The situation grows more severe every day. The CIO Executive Board, a body representing millions of organized, militant workers waited weeks to meet. When it met, it devised a program consisting of a few weak, but unobjectionable points, and a central point on wage increases that was very badly stated – and then dropped. Two more weeks have passed and we’ve heard of no important proposals from the men who are delegated by our unions to represent us. Reuther was mandated by his union to ask the CIO Board to call a conference of all the unions, AFL, Brotherhoods and. independent. We doubt that it even came before the Board. In any case, we know that nothing was done about it, and that Reuther is doing little to promote the idea.

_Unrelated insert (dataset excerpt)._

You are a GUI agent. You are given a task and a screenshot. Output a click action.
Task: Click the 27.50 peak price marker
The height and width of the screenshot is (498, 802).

Time is passing; prices are rising; what are Murray and Reuther waiting for?

We have the right to speak to Murray and Reuther this way. They are men who represent labor. We expect chicanery, double dealing, fraud from Truman and Congress. From the heads of our unions, especially of the CIO unions, we have the right to demand a consistent militancy in the leadership of the masses.

We have the right to demand of our leaders the same kind of aggressiveness and firmness as the capitalist get from their representatives. For example, the meat packers last week warned Truman and Congress that if meat controls were restored there would again be a meat shortage. There’s a lot could be written about that in exposing the operations of this decrepit, bankrupt system of private enterprise: fabricated shortages to keep prices and profits high. For the moment we deal with it from another angle: how the representatives of the packing industry speak in defense of their anti-social interests. Why can’t Murray and Reuther who have millions upon millions behind them, not only in labor’s ranks but outside them, speak in the same tone? Why do they not warn Truman and Congress (yes, and the meat packers, the auto and clothing manufacturers): “DOWN prices, or we strike!” What is wrong with that kind of language for a labor leader? Isn’t that the way labor leaders ought to speak?

We have been pushed back, but not routed. The strength is still with us, and will remain with us. Prices are out of control, but they can be brought into control by action of the people: by a unified union campaign to offset price increases with wage increases; by popular price control committees; by organizing an Independent Labor Party and engaging in vigorous political class action which will win the support of the great mass of people.